GIVEN REQUEST
Copy out each line of the items below that contains the string "Explorer", matching case exactly.

DATASET RECORDS
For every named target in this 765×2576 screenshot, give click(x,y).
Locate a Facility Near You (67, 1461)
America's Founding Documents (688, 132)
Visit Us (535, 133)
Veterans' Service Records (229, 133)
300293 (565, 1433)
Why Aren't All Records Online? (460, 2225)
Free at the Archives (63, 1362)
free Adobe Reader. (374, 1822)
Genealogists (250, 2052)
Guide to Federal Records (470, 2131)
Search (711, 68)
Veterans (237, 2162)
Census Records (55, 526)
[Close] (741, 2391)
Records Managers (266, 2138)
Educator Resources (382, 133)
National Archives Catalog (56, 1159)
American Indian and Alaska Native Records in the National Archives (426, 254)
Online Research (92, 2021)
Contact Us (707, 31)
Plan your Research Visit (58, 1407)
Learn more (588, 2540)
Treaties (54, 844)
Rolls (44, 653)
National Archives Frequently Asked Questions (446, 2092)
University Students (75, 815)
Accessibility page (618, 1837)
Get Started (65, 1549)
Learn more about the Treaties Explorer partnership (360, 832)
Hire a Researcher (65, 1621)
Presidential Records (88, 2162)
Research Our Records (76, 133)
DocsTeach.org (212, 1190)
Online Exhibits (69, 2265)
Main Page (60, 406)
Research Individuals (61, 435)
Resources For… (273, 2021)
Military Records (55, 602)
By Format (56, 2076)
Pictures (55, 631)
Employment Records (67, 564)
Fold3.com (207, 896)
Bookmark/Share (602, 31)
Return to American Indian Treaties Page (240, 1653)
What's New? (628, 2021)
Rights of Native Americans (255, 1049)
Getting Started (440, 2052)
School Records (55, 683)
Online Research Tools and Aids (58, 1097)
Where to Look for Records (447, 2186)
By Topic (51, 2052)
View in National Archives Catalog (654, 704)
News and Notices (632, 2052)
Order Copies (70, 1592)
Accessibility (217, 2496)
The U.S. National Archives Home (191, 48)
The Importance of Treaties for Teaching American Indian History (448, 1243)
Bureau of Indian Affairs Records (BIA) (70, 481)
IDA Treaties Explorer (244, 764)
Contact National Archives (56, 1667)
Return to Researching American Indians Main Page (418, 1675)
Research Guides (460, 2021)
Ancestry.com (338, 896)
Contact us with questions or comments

RESULT FOR THIS TASK
Learn more about the Treaties Explorer partnership (360, 832)
IDA Treaties Explorer (244, 764)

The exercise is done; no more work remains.